CHICAGO -- The Wisconsin Legislature last week passed a measure that would allow the issuance of tax-exempt revenue bonds to help a day care center pay off a bank loan.

While the bill targets one day care center located in a Milwaukee suburb, state lawmakers said the measure could help several other centers in the state. In addition, municipal market observers have said that lawmakers could later broaden the measure to assist nonprofit organizations in financing day care centers.

The legislation is designed to enable the nonprofit New Berlin Child Care Center Inc., which had difficulty raising private donations, to pay off a short-term bank loan of $1.14 million, according to Gregory Ksicinski, the center's treasurer.

Gov. Tommy Thompson is expected to sign the bill into law in the next few weeks, according to a press release issued by Assistant Senate Majority Leader Margaret Farrow, R-Elm Grove, a primary sponsor of the bill. A spokeswoman for Thompson did not return phone calls.

The legislation would authorize the Wisconsin Health and Educational Facilities Authority or municipalities to serve as conduit agencies to issue bonds for eligible tax-exempt child care providers that are located in industrial parks. Currently, the health authority can only issue bonds to enable health-care facilities or higher education institutions to build child care centers.

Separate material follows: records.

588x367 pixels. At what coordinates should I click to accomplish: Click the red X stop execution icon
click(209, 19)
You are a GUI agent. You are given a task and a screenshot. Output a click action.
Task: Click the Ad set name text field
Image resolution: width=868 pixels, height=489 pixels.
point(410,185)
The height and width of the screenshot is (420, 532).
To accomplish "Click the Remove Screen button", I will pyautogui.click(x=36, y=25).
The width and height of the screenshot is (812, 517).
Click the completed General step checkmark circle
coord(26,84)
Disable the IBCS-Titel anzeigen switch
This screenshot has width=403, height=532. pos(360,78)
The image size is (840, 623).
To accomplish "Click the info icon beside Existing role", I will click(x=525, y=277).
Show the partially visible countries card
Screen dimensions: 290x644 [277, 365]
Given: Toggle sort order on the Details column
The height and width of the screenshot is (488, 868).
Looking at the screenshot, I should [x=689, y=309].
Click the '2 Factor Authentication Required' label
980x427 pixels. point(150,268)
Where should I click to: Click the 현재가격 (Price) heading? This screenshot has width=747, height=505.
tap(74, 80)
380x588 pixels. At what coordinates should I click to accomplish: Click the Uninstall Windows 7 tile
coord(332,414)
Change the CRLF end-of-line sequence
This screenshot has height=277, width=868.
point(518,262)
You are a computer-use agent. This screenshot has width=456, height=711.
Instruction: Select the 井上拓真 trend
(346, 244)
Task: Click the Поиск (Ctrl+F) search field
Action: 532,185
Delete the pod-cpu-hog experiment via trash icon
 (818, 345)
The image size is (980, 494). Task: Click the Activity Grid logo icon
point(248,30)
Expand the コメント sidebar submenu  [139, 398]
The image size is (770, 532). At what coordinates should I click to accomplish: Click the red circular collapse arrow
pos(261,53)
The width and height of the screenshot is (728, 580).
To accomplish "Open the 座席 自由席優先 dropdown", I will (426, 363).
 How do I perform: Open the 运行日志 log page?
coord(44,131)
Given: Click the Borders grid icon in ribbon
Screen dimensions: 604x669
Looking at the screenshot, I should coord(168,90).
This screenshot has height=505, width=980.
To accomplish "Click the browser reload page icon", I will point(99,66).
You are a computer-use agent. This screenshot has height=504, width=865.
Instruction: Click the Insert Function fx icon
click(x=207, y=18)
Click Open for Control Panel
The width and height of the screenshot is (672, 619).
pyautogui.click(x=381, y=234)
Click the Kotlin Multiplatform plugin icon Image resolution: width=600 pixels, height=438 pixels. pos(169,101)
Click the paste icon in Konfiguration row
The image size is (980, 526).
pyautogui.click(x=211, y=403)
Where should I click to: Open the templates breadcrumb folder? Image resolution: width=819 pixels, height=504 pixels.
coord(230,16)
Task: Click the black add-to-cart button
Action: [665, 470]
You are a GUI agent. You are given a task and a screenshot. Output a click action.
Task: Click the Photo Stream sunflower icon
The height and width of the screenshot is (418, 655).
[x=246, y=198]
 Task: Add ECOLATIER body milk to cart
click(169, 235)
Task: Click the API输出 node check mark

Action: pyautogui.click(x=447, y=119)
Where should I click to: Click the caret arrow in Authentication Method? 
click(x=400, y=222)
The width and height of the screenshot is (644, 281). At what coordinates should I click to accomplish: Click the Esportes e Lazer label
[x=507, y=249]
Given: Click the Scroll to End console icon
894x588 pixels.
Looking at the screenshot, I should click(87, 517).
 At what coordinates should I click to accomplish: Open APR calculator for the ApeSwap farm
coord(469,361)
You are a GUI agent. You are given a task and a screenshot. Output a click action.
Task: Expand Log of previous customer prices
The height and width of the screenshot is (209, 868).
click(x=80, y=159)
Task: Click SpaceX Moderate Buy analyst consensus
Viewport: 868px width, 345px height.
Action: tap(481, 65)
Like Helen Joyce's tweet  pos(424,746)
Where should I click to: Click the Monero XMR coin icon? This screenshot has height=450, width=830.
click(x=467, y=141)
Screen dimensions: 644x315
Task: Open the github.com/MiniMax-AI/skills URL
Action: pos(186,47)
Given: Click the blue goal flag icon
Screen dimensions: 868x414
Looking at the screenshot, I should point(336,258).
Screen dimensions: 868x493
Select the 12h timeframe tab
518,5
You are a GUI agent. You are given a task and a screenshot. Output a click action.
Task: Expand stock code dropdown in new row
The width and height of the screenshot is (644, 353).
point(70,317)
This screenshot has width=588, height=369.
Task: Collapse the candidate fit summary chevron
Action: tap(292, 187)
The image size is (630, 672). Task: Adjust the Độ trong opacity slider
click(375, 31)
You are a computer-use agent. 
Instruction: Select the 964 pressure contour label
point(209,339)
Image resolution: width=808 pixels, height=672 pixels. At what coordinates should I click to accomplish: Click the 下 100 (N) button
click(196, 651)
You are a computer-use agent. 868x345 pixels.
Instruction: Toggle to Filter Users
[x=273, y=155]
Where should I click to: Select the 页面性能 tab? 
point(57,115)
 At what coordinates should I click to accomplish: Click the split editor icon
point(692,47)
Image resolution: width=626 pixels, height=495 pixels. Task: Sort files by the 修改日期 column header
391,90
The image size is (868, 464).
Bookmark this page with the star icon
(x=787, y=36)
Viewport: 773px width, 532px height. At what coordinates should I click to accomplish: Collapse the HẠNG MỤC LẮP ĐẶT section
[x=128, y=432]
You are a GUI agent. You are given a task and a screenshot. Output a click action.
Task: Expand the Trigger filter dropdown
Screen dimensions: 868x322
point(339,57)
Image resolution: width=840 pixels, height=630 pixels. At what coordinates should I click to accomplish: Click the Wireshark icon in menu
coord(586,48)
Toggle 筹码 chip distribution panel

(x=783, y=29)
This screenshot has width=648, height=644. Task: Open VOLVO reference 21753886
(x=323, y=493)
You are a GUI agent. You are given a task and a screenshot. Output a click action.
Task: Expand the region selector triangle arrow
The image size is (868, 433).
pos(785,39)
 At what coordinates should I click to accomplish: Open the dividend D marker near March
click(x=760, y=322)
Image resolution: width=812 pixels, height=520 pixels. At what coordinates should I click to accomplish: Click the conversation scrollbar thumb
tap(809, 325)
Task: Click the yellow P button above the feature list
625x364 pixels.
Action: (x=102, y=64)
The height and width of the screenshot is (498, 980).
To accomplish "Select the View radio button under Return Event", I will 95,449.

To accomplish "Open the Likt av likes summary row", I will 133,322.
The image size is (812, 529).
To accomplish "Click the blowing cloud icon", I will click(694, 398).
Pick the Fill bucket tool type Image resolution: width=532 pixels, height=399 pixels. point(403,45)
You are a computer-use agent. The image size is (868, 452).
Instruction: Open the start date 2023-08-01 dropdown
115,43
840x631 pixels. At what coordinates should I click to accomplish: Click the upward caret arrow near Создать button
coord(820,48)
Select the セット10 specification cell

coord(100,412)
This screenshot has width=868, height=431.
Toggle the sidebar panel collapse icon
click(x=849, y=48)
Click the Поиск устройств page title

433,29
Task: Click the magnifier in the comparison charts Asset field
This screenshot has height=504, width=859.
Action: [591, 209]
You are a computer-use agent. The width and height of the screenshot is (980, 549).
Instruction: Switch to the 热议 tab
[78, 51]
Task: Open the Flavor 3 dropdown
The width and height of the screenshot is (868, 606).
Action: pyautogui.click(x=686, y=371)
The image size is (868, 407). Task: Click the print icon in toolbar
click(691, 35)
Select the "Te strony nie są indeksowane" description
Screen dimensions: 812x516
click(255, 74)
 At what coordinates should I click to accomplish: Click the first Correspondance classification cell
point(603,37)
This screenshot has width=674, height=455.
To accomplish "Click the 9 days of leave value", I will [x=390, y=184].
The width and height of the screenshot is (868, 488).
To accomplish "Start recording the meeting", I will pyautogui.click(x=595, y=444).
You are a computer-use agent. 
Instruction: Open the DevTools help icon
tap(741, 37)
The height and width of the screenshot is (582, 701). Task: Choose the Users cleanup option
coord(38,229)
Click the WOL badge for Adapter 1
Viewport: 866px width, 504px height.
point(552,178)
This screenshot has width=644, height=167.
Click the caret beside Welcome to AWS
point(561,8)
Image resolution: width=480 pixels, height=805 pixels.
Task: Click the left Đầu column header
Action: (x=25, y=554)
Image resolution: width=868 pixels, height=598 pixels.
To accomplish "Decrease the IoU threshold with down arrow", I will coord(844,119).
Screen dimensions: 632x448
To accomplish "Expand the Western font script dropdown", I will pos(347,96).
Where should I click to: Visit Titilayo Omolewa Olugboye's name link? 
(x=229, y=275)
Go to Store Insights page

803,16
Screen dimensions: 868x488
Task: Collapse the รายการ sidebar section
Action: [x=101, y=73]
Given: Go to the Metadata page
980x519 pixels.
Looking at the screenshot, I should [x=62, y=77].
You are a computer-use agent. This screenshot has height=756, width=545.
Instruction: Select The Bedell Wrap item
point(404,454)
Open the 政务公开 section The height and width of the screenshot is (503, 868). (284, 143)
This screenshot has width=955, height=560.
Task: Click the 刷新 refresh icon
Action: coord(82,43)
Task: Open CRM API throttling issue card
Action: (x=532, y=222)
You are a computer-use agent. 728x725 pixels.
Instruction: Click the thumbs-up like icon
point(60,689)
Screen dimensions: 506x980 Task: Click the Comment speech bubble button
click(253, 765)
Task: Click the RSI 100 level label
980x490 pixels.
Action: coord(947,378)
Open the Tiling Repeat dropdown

Under the legislation, bond proceeds could be used to finance new child care centers or to refinance outstanding debt of an eligible child care provider.

The New Berlin center, which is located in the state's largest industrial park, hopes to issue between $1.2 million and $1.3 million of bonds by the end of the year, Ksicinski said. The center's board of directors has not decided whether the bonds will be privately placed or sold to the general public, Ksicinski said.

Larry Nines, executive director of the health and educational facilities authority, said that the issuance of bonds could give the center a 250-to-basis-point 400-break on interest rates compared with a bank loan.

Tim Tully, a former New Berlin mayor who championed construction of the New Berlin Child Care Center while in office, said that center officials had hoped to pay off the $1.14 million bank loan with private donations. However, several grants from private foundations were substantially less than anticipated, forcing the center to seek other sources of funding.

Farrow has said that the measure would enable the New Berlin center to restructure the payment of its obligation. Revenues and enrollment at the center are healthy enough to pay off any bonds that would be issued, Farrow said.

The measure, if signed into law, would expire on March 31, 1994. Lester Bagley, a spokesman for Farrow, said that Farrow would consider proposing legislation extending the expiration date to assist other day care centers.

The New Berlin Child Care Center is open to the general public and is licensed to serve 144 children ages six weeks to 11 years, Tully said.